/3/2007
Bu güne kadar Irak’ta yaklaşık 3 bin 200 den fazla ABD askeri hayatını kaybetmiş, 33 bini de yaralanmış. Irak’taki sivil kayıplar ise 65 bini geçmiş. Yaralanan, tecavüze uğrayan, evleri yıkılan, işsiz kalan, göç etmek zorunda kalan kardeşlerimizin sayısı ise yukarıdaki rakamları neredeyse 10’a katlıyor…
İmanı gereği her şeyi parayla ölçen ABD’nin istatistiklerine göre; 5. yılına giren Irak’ın işgalinin ABD’ye maliyetinin dakikada 250 bin dolar olduğu açıklanmış. Emperyalistler Irak için ayda yaklaşık 10 milyar dolar, dakikada ise 245 bin 370 dolar harcıyormuş. 2003 yılında maliyeti 50 milyar dolar olacağı duyurulan Irak Savaşı için şu ana kadar harcanan para ise neredeyse bu rakamın 10 katıymış, yani ortalama 500 milyar dolar…
Elektrik, su, ulaşım, eğitim, sağlık ve güvenlik konularını içine alan yeniden yapılandırmanın Dünya Bankası 36 milyar, ABD ise 50 milyar dolar tutacağını bildirmiş. Ancak şu ana kadar 103 milyar dolar harcanmasına rağmen hala bir ilerleme kaydedilememiş. Yine yapılan tahminlere göre, ABD askerlerinin 10 yıl daha Irak’ta kalması durumunda ise en az 406 milyar harcanacak.

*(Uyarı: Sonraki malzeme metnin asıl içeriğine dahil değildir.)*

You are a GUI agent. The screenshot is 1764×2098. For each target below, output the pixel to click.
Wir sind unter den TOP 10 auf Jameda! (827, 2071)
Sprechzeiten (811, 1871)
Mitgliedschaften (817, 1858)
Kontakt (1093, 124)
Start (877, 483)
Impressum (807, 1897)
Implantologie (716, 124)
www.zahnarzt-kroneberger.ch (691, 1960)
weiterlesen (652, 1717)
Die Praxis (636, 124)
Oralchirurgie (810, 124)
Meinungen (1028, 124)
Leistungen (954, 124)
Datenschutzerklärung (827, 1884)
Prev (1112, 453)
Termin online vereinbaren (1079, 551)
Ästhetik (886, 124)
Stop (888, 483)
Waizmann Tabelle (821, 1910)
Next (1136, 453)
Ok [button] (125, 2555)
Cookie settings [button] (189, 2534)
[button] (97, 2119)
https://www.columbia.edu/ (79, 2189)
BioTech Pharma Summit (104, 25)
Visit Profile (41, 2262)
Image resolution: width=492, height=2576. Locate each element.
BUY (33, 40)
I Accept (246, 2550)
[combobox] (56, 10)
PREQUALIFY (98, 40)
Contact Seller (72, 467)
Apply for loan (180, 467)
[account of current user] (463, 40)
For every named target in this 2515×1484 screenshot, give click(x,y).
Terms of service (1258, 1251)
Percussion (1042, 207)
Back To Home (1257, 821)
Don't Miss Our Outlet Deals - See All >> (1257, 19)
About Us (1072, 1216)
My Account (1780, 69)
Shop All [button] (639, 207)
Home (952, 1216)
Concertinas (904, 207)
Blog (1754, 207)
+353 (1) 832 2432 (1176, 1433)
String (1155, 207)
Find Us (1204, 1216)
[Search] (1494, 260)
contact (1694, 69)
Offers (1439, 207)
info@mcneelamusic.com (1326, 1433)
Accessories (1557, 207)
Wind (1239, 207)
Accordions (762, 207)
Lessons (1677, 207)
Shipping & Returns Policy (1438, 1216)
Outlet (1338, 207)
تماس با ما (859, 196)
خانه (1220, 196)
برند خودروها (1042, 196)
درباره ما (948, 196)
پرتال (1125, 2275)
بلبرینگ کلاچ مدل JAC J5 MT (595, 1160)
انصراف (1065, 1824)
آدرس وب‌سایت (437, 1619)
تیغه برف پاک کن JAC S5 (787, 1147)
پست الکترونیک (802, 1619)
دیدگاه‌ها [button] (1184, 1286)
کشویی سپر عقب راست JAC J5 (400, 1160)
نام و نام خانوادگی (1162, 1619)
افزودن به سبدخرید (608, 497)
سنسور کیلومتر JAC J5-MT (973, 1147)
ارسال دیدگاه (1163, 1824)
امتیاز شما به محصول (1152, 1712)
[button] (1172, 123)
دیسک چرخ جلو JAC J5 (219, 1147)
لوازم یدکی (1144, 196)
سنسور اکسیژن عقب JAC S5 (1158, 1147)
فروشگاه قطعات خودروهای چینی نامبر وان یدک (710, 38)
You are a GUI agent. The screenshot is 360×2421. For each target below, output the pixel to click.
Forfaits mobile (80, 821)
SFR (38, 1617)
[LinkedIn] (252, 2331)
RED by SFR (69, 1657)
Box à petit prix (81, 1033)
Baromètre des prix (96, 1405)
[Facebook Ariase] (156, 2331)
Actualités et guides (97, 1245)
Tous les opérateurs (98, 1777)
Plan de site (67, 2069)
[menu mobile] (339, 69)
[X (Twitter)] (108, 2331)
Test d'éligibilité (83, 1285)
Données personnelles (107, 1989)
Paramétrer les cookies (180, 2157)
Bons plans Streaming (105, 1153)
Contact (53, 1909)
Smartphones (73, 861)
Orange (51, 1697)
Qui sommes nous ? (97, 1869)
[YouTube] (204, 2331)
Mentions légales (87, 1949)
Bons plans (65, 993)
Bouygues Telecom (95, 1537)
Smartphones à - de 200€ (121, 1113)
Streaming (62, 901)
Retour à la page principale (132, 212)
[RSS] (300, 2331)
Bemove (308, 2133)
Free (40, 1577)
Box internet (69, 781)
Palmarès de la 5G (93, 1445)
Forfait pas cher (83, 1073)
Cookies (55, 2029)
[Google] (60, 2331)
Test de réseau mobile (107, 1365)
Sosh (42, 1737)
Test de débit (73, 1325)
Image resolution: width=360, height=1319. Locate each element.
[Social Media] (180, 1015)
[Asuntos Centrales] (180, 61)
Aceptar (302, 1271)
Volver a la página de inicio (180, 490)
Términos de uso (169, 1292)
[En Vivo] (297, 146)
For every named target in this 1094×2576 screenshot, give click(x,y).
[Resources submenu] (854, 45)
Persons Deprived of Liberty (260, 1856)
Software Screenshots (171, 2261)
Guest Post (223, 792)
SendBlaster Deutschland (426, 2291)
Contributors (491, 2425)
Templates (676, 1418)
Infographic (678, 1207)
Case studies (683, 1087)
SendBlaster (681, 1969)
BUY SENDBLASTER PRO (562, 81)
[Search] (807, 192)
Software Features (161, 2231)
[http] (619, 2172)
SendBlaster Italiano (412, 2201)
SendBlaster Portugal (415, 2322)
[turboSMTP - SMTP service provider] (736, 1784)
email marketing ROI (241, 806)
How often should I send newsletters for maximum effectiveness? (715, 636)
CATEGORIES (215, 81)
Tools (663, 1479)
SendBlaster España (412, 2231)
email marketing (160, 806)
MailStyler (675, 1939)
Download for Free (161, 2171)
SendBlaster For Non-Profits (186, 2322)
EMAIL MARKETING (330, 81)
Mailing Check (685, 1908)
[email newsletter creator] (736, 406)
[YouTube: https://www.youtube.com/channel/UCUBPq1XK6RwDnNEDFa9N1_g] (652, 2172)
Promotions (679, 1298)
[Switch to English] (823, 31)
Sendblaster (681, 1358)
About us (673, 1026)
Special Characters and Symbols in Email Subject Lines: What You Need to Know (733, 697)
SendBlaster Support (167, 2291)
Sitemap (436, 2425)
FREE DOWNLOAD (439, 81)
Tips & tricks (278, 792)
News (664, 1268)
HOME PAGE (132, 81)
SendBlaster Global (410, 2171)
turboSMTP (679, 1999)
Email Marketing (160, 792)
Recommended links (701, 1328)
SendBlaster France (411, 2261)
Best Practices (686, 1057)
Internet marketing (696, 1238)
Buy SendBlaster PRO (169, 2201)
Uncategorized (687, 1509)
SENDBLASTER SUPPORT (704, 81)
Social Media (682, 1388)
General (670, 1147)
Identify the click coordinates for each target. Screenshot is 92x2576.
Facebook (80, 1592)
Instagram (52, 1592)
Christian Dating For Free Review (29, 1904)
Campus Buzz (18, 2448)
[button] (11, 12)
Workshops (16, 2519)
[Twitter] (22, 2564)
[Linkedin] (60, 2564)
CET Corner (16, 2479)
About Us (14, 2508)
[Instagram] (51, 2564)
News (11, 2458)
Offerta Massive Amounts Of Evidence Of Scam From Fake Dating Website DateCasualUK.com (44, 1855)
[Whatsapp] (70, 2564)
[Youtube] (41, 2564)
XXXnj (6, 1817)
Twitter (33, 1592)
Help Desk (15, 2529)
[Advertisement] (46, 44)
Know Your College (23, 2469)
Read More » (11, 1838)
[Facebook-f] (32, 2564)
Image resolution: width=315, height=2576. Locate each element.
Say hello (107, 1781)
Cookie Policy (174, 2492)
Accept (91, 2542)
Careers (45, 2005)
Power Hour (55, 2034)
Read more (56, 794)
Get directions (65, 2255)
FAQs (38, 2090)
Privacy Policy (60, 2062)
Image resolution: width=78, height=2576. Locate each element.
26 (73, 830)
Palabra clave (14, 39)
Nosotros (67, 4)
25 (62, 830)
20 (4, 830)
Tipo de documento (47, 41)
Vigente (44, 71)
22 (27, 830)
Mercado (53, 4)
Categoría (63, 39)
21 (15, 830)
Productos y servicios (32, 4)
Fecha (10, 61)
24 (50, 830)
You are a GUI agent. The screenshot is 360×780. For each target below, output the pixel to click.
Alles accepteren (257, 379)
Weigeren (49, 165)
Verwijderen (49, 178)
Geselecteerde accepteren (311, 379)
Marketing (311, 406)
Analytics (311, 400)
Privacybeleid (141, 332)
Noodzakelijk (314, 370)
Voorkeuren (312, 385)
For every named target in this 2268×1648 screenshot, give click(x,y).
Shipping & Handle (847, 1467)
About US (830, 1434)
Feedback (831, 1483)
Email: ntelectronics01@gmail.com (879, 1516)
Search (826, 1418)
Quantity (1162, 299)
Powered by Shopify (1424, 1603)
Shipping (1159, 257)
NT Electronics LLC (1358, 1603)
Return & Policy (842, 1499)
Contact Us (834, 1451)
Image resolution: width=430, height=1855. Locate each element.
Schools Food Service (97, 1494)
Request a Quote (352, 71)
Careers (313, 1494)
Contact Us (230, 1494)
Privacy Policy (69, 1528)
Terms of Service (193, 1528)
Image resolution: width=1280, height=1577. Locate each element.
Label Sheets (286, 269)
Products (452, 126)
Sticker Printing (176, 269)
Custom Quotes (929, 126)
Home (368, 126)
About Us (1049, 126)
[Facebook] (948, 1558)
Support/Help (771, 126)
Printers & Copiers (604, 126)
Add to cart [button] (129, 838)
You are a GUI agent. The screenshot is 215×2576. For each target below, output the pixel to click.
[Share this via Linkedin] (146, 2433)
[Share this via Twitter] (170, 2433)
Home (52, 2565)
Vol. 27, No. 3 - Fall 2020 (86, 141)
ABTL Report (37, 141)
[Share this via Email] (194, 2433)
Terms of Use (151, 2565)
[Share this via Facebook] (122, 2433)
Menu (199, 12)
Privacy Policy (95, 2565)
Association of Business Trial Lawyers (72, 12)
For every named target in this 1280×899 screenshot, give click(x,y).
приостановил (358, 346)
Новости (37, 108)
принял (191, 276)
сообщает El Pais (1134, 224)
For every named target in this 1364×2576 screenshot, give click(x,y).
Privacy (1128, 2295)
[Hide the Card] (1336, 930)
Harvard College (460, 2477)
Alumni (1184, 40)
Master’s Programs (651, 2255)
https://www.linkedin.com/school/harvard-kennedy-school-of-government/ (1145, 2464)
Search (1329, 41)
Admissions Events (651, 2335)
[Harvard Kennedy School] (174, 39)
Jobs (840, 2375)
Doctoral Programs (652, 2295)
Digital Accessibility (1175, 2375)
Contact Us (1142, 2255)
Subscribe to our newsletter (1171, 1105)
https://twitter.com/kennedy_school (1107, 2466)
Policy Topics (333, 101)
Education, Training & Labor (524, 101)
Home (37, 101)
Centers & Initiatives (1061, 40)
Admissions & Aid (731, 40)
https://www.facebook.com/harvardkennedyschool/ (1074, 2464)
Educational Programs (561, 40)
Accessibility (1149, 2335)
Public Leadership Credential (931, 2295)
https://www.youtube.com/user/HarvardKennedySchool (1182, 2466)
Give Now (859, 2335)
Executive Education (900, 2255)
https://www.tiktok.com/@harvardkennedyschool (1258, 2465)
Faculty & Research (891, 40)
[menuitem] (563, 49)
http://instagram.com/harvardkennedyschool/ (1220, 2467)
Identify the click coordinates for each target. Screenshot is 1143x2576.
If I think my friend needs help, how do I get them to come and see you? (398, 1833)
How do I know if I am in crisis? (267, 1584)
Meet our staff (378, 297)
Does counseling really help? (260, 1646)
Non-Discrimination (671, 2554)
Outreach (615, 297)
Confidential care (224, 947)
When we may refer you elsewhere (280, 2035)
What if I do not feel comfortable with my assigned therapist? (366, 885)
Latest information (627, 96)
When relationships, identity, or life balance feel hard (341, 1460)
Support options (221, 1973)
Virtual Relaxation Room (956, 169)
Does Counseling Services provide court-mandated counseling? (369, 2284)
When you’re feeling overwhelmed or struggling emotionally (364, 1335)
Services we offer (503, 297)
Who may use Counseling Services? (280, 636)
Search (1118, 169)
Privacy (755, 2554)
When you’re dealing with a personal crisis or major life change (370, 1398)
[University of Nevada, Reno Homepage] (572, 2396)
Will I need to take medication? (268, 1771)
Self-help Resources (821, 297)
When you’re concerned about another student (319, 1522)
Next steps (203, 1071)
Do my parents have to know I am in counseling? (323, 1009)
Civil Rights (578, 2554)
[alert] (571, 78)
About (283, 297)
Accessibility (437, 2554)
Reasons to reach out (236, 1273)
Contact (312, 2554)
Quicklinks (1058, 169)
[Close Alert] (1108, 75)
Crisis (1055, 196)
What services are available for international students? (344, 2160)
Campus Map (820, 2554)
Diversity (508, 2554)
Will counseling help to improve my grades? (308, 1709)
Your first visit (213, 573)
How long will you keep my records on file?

Irak’taki kardeşlerimiz işgalden önce başlarındaki zalime karşı birlikte hareket edemediler. İşgalden sonra da bazıları işgalcilerle işbirliği yaptılar. Tabi ki bu da işgalcilerin işini kolaylaştırdı. Sonunda Irak’ta ne can, ne namus, ne de mal emniyeti kalmadı. Ne yazık ki bütün Irak yangın yerine döndü.
‘Bu gün Irak’takilerin başına gelenler ümmetin diğerlerinin başına gelmez mi?’ diye zaman zaman kendimize soralım. Eğer aynı akılsızlıkları gösterecek olursak vay başımıza…
Artık bu ülkenin insanları, tamamen NATO projeleri olan ve bizi bize kırdırmaya yarayan laik-antilaik, sağcı-solcu, alevi-sünni, türkçü-kürtçü gibi ayrıştırıcı ve zayıflatıcı ideolojilerin peşine takılma zafiyetini göstermemelidir. Ülkemizi kargaşaya sürüklemeye çalışanların senaryolarında figüranlık yapmamalıdırlar. Demokratikleşme, güçlenme ve bağımsızlaşma yolunda sürekli ilerlemesi gereken ülkemizde hak ve özgürlük taleplerinden yana değişimin yanında olmalı; her türlü antidemokratik yaptırımları reddetmelidirler. Anadolu insanları taleplerini demokratik ve barışçı yollardan bildirmelidirler. Özellikle her türlü ırkçılık fitnesinden uzakta kalınmalıdır. İnsanlarımız birbirini sevmeyi bırakmamalıdır.
Cumhurbaşkanlığı seçimleri öncesi ülkeyi karıştırmak isteyen dış güçler içerideki ulusalcı figüranlarını tekrar tekrar provokasyonlara ve terörist eylemlere doğru yönlendirdiler. Onlar; halkının dinine saygı duyan, demokrat ve sivil bir Cumhurbaşkanının seçilmesine engel olmak için her renkten oyuncularını sokaklara saldılar. Ne yazı ki bu süreçte meclisteki ANAP ve DYP gibi muhalefet partileri de statükocu CHP ile birlikte hareket etme gafletinde bulunarak Anadolu insanının demokratik yürüyüşünün tekerine çomak soktular.
Anadolu insanının nefes bile almasına tahammül edemeyen karanlık odaklar; illegal örgütlerin yanında; 28 Şubat öncesinde gördüğümüz gibi aslında tamamen dış güdümlü olan (sözde)sivil toplum kuruluşu denilen dernek ve sendikaları da yönlendirerek tekrar tekrar meydanlara çağırmaktadırlar, muhtıranın ve meclisi tıkama girişimlerinin ardından darbe ortamını hazırlamaktadırlar.
Halkımız 1944’lerin ortalarından beri tepemize çöreklenmiş NATO’nun desteklediği belli odakların iç çatışma projeleri oyunlarına artık gelmemelidirler.